There is a very big difference in the way boys’ and girls’ yeshivos deal with middos and scholastic expectations, and this concerns me. Let me explain.

My husband and I come from yeshivish backgrounds and share the same goals and expectations for our children.  My husband has a decent job that yields just enough to pay for home and tuition and I work part time to make a bit extra so that we don’t have to plead for discounts in the schools or ask our parents for assistance. We can’t afford to send them to sleep-away camps or take family vacations, and the older ones most definitely feel deprived. However, we have raised our children to respect their elders, do chores and value what they have.

Over the past few years, though, I have noticed an increase level of chutzpah in my boys – there is back talk and a slacking off at home. The boys have also not been doing well in their secular studies, which seems not to concern their teachers. In fact, I often find out that they are doing poorly via their report cards. When I speak to the school I am told that boys need prodding and extra supervision at home, that the father needs to learn with them and we should get tutors if necessary. Rachel, this is not doable for us – financially or time-wise; our resources are limited.

My girls, on the other hand, have become nervous perfectionists, who cry easily when they don’t get 100% on their tests. The older one has trouble eating because she doesn’t want to be fat (she says the teachers make fun of the “chubbier” girls). She agonizes over every homework assignment, erasing answers until she makes holes in the paper and breaks out in tears, even though the answers she writes are always right.  The little one has begun to do the same. It took me a while to figure out that the girls shared many of the same teachers. Many of the other mothers put this behavior down to a strict teaching protocol approved by the school as an incentive to excellence and high achievement.

I’ve done a lot of research into schools and what I’ve found is startling.  For the most part, yeshivos pay little attention to middos, care little about secular studies and expect parents to compensate for the lack of teacher attention. On the other hand, girls’ schools demand nothing less than excellence and an over abundance of talent. They are not concerned with free-spiritedness and frown upon fun and laughter, which is a vital part of a healthy childhood.

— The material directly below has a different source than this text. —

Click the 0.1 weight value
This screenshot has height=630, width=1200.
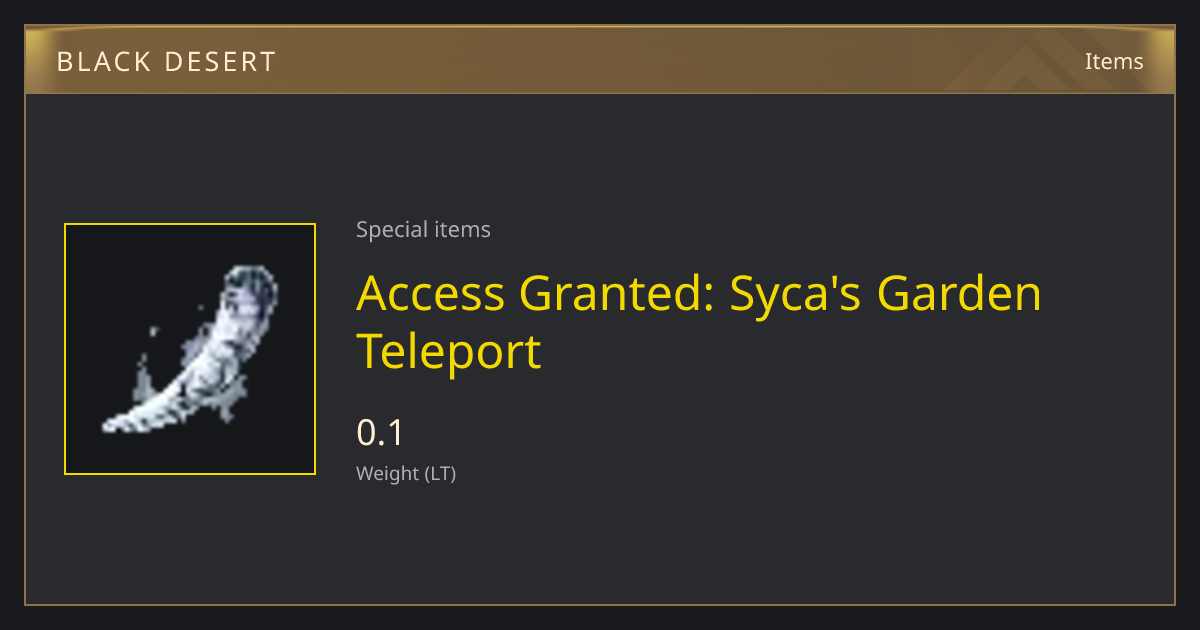point(380,433)

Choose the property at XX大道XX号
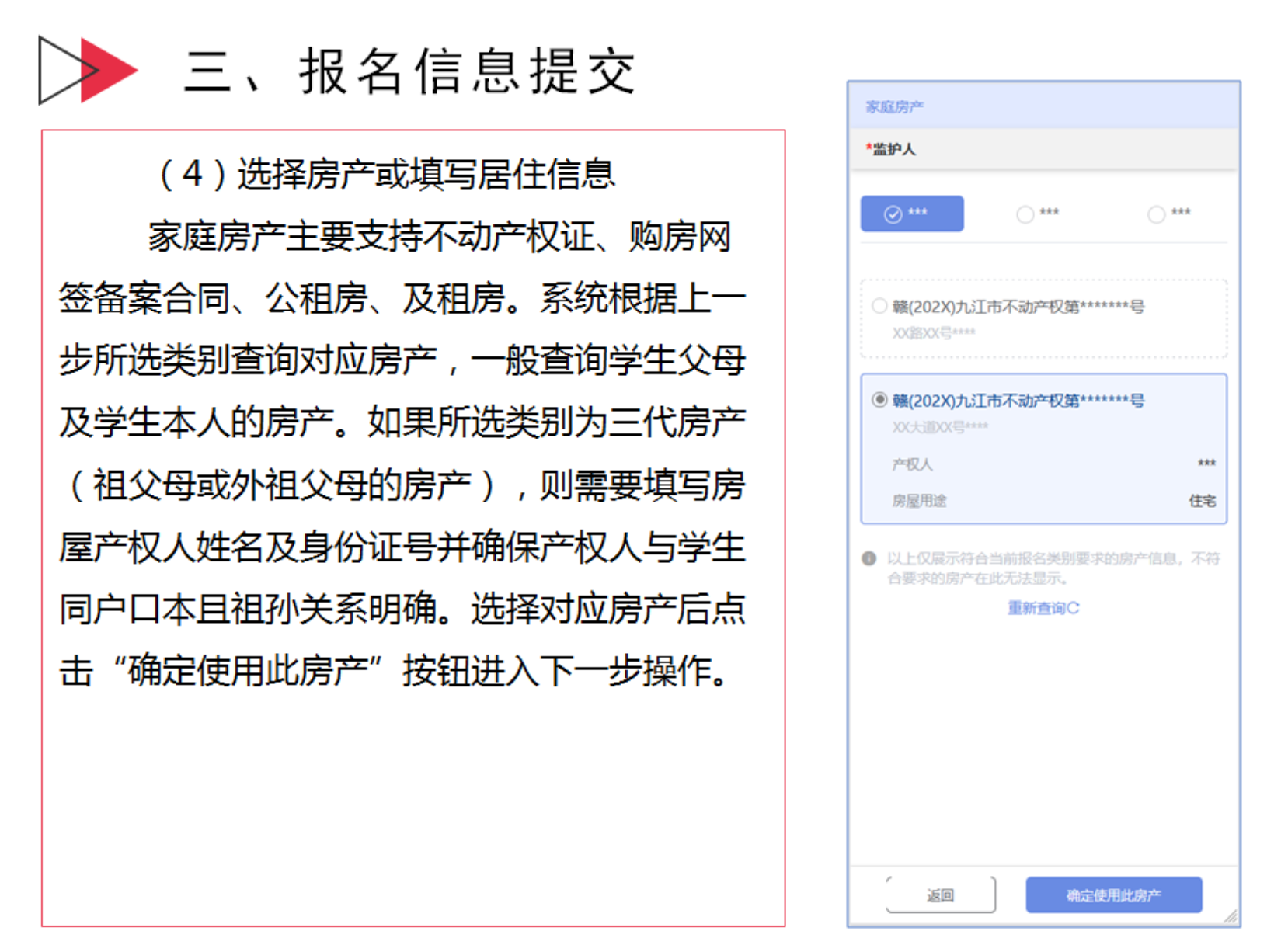[x=879, y=400]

Instead there’s a strong push for reading, studying for tests and doing hours of homework almost every night.

So now I have a bunch of boys who learn little in school, have no skills that will enable them to earn a living, much less support a family, are discouraged from going to college and seem quite happy about it.  Then I have two daughters who will be able to “pasken sheaylos,” write books, build buildings and run countries, if they physically, mentally and emotionally survive their childhood education!

Something is terribly wrong!   I love my children and can no longer stand by as they fall into an abyss of laxness, hopelessness and ill health.  I also question whether this is my perception of how things are, or is there a real problem here?